Sebab, tidak ada ancaman yang mengharuskan pengerahan satuan tentara.
Pengamanan institusi sipil penegak hukum, kata Koalisi, bisa dilakukan oleh misalnya satuan pengamanan dalam (satpam) kejaksaan.
Dengan demikian, Koalisi menilai surat telegram Panglima TNI sangat tidak proporsional.
“Koalisi Masyarakat Sipil memandang bahwa surat perintah ini berpotensi mempengaruhi independensi penegakan hukum di Indonesia,” kata Koalisi ini.
Sebab, kewenangan penegakan hukum tidak sepatutnya dicampuradukkan dengan tugas fungsi pertahanan TNI.
Sementara itu, Kejaksaan Agung membantah pernyataan Koalisi Masyarakat Sipil untuk Reformasi Sektor Keamanan yang menyatakan pengerahan TNI di lingkungan Kejaksaan Tinggi dan Kejaksaan Negeri dapat memperkuat intervensi militer di ranah sipil, khususnya di wilayah penegakan hukum.
“Intervensi yang mana?

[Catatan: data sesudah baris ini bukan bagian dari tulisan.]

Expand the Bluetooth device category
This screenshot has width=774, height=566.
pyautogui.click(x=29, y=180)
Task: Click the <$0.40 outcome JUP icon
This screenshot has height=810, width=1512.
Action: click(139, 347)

Tugasnya (TNI yang diperbantukan) kan cuma pengamanan kantor. Tidak berkaitan dengan substansi penanganan perkara,” kata Kepala Pusat Penerangan Hukum Kejagung Harli Siregar, Minggu, 11 Mei 2025.
Dia menjelaskan, nantinya, ada prajurit TNI yang memberikan bantuan pengamanan terhadap kejaksaan hingga ke daerah. Di daerah, ini sedang berproses.

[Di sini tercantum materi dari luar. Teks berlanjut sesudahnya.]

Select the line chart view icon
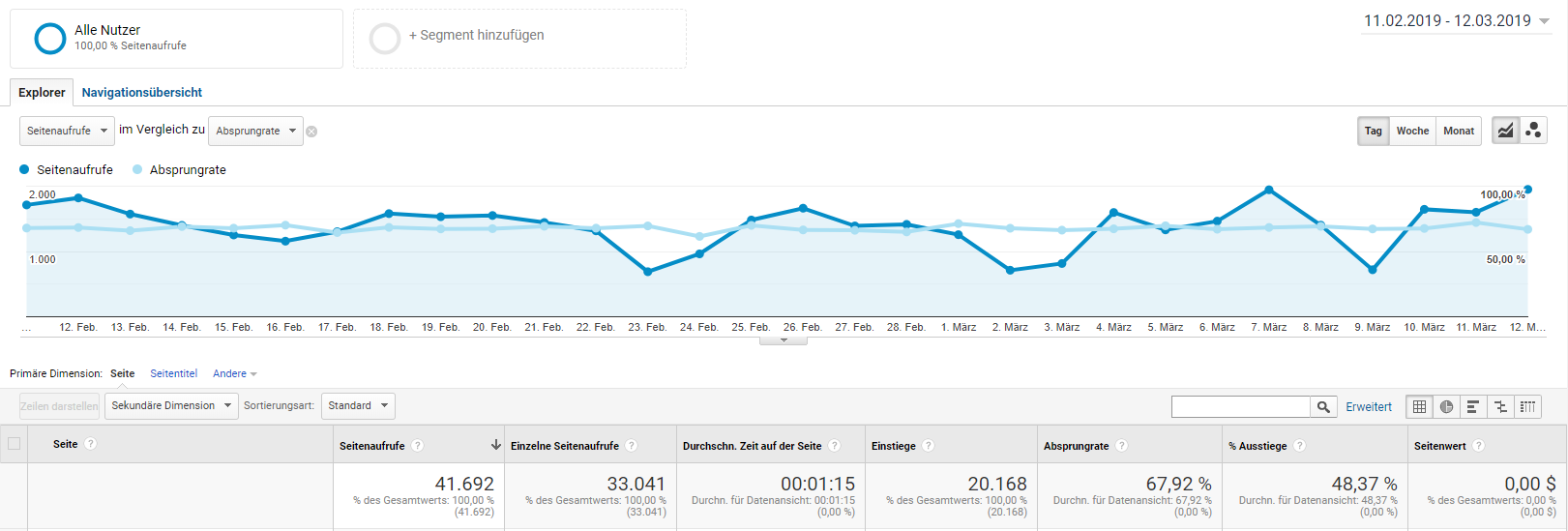The image size is (1568, 531). click(1505, 131)
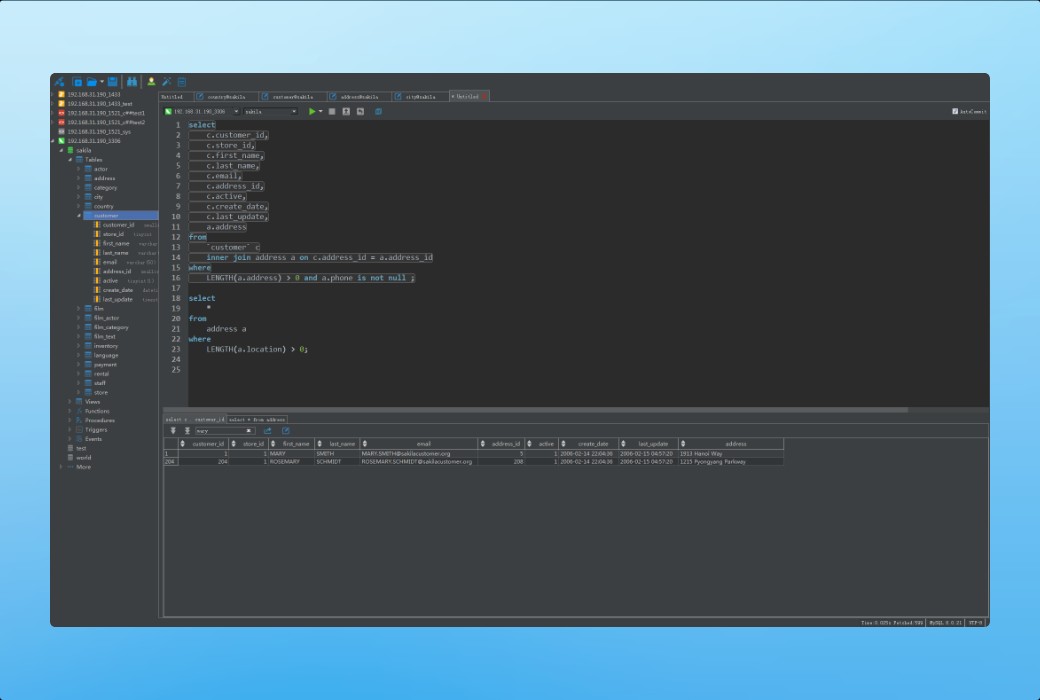Viewport: 1040px width, 700px height.
Task: Toggle sort on customer_id column header
Action: pos(207,443)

Menurut dia, bantuan pengamanan ini merupakan bentuk dukungan TNI kepada Korps Adhyaksa dalam menjalankan tugasnya.
Sumber: MonitorIndonesia
Artikel Terkait
Gugatan Perdata Gibran Resmi Diproses, Apa Dampaknya?
Gugatan Praperadilan Nadiem Makarim vs Polri: Ini Hasilnya!
Kejagung Malah Memohon ke Pengacara Silfester, Bukannya Buronkan—Ada Apa?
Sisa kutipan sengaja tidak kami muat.